YOUR OBJECTIVE —
The answer must be every line of the records below that contains the word "computer".

SOURCE MATERIAL —
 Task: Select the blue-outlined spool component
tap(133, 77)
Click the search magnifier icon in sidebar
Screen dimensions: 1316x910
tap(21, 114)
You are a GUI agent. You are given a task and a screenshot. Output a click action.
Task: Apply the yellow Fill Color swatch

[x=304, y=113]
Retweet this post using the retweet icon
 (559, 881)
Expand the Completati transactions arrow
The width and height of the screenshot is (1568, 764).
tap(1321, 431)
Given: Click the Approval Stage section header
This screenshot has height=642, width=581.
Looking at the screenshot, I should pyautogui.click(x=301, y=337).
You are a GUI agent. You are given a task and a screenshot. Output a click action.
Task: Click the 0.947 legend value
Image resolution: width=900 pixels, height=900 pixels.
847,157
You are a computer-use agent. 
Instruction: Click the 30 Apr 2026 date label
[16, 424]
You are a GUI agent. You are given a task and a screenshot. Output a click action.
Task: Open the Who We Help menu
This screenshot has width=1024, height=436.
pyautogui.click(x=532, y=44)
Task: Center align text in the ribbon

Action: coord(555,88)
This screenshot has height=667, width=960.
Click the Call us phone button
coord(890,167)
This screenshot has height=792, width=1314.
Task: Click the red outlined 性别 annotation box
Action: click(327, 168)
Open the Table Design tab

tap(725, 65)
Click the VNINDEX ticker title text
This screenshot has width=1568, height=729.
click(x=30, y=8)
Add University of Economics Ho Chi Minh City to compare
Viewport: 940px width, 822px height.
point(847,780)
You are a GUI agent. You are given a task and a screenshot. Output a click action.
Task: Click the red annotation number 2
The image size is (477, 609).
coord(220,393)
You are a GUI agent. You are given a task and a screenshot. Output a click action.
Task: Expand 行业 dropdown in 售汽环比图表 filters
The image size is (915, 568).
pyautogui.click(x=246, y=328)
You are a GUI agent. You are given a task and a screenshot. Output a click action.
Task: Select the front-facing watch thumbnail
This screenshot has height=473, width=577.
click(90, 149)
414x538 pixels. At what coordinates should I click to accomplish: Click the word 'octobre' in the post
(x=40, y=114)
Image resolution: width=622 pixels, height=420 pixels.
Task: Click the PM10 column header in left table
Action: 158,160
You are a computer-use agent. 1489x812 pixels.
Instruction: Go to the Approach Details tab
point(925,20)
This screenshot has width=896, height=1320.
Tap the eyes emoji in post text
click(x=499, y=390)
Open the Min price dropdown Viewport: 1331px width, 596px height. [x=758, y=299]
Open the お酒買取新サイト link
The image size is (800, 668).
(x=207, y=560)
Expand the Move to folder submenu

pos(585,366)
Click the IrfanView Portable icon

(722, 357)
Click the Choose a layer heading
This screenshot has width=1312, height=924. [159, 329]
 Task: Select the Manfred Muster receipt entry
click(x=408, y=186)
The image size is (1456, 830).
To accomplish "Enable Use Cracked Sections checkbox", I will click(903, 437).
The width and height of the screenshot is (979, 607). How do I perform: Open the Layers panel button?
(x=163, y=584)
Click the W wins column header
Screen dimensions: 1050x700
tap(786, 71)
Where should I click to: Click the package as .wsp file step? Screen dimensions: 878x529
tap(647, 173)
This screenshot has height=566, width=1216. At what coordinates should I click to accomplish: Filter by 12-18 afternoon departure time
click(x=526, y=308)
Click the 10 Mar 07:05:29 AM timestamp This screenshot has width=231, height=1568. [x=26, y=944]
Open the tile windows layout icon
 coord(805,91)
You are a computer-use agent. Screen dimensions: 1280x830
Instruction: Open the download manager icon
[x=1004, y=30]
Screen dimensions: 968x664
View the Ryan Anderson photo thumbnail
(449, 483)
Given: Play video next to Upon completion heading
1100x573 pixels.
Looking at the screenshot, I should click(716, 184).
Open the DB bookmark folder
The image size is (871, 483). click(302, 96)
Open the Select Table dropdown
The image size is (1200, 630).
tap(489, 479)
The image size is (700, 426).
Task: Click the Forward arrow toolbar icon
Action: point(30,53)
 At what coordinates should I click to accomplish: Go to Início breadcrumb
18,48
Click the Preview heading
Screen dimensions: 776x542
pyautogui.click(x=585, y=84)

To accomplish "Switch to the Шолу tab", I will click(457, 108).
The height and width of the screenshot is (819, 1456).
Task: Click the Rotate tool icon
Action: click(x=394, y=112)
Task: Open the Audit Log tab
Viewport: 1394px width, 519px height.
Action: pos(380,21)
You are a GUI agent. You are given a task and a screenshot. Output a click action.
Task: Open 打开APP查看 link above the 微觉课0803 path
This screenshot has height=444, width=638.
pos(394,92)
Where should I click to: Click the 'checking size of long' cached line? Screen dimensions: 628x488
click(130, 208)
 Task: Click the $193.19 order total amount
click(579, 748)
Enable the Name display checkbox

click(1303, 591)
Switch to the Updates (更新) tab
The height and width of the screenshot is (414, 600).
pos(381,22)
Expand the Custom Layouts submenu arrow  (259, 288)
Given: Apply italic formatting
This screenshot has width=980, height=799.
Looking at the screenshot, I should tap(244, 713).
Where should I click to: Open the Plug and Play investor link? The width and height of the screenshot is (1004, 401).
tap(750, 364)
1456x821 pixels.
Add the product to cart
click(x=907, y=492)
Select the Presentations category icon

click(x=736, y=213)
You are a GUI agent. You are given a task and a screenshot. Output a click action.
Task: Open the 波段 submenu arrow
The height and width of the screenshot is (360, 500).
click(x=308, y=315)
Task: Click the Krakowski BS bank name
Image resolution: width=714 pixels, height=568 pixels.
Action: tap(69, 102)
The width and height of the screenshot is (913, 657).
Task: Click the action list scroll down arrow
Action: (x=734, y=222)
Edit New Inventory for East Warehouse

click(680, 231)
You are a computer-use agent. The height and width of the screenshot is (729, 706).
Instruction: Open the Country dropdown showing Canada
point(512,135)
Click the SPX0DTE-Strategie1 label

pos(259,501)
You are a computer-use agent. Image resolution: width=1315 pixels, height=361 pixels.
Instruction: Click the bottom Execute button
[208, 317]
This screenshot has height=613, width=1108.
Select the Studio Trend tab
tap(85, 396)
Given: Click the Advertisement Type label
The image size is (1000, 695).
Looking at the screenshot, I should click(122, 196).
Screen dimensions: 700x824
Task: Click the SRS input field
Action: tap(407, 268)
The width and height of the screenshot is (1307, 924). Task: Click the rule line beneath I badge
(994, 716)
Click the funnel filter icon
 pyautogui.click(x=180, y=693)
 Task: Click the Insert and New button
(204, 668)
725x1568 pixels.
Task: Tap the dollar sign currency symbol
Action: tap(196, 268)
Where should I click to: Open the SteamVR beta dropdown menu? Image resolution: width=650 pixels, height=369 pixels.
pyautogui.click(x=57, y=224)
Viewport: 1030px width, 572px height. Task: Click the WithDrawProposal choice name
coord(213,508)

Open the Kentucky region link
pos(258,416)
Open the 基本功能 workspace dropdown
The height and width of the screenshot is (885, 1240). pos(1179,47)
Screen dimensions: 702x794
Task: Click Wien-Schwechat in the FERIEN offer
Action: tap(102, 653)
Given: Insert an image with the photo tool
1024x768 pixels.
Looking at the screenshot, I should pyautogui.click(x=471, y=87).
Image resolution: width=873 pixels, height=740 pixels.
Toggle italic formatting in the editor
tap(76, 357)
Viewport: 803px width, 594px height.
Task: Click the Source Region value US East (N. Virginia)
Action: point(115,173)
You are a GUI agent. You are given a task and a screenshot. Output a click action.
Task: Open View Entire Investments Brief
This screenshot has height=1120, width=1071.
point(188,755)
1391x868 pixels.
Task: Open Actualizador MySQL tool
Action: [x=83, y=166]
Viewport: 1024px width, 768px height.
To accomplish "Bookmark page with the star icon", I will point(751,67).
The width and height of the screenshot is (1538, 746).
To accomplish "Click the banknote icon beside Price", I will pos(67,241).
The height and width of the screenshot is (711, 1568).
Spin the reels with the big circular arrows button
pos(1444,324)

YOUR SOLUTION —
You are a computer-use agent. 
You are a computer-use agent. 1489x812 pixels.
You are a computer-use agent. Screen dimensions: 1280x830
You are a computer-use agent. The height and width of the screenshot is (729, 706).
You are a computer-use agent. Image resolution: width=1315 pixels, height=361 pixels.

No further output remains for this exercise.